Prosecutors ask for 15 to 20-year sentence for Blago
November 30, 2011 (CHICAGO) (WLS) -- Federal prosecutors have asked a judge to sentence former Illinois Gov. Rod Blagojevich to between 15 and 20 years in prison.
Prosecutors filed a 21-page document Wednesday morning. It cites Blagojevich's criminal activity was serious, extended and extremely damaging.
The former governor was convicted at two separate trials on 18 corruption counts.
Blagojevich was corrupt from the get go, say prosecutors in their filing. He "knew about the crimes of George Ryan", built his campaign around "restoring integrity" in state government, but did exactly the opposite up to the day of his arrest.
In their 21-page filing, prosecutors say that "Blagojevich has done his best to undermine the legitimacy of the proceedings" against him, that "he dos not respect the rule of law" and that he still believes he is the victim of actions caused by others.
The reality, prosecutors argue, is that Blagojevich's crimes "have done enormous damage to public confidence in Illinois government," he has "refused to accept responsibility" and he has "repeatedly obstructed justice."

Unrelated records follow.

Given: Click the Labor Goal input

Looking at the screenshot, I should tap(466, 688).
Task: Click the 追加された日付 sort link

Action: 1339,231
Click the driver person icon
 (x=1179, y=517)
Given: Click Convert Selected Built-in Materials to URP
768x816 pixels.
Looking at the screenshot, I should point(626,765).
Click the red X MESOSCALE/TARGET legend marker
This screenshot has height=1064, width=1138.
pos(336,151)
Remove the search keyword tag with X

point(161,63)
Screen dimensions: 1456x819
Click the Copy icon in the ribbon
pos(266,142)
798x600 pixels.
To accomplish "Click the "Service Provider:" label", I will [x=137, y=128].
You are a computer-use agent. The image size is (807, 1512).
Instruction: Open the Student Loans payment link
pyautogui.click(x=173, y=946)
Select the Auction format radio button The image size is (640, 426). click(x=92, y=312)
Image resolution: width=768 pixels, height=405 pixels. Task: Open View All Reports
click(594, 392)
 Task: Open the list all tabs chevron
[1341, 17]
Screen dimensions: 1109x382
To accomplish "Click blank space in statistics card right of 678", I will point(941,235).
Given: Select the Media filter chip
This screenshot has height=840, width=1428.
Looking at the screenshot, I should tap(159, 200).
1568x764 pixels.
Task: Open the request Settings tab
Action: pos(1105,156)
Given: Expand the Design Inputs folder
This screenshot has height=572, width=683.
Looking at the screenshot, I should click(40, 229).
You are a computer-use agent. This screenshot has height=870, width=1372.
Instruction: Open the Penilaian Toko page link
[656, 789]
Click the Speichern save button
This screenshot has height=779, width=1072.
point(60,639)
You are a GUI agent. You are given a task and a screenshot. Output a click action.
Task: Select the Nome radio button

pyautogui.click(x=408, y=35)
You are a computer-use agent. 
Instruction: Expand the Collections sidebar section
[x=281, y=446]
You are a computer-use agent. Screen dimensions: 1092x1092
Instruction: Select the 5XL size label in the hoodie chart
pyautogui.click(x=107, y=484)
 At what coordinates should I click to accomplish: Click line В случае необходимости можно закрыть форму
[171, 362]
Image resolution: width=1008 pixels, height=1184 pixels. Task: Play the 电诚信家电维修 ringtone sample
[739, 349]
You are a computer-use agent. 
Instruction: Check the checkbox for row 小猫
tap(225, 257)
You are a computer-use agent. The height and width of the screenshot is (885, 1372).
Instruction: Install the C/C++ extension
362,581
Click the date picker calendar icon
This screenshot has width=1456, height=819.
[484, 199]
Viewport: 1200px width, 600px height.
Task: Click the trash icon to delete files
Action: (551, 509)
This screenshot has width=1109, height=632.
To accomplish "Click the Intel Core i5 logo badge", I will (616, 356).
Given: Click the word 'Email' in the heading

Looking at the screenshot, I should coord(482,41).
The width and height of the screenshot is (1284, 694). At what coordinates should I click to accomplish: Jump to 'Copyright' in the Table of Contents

Yes, this will have consequences for his family, prosecutors acknowledge, but "Blagojevich has nobody to blame but himself." The government wants a sentence of 15 to 20-years.
Blagojevich's lawyers have said that the appropriate sentence is probation, that the former governor never had any criminal intent, that his actions didn't cause significant harm, and that, as a public servant, he did a lot of good things.
"All the factors and features that work in their favor, they'll play up, and that ought to have some effect. It's not going to result in a sentence of probation, but there's a story to tell and they'll tell it on the day of sentencing," said Gil Sofer, former federal prosecutor.
UIC political science professor Dick Simpson has written extensively about corrupt Illinois politicians.
"As governor, Blagojevich set the tone that has continued a culture of corruption that is undermining this state and it's political process," said Simpson.
The Blagojevich defense team filed its response to the government Wednesday. Defense attorneys tell ABC7 that the former governor will address the judge directly during the sentencing hearing. They have yet to decide whether Patti Blagojevich will also address the court.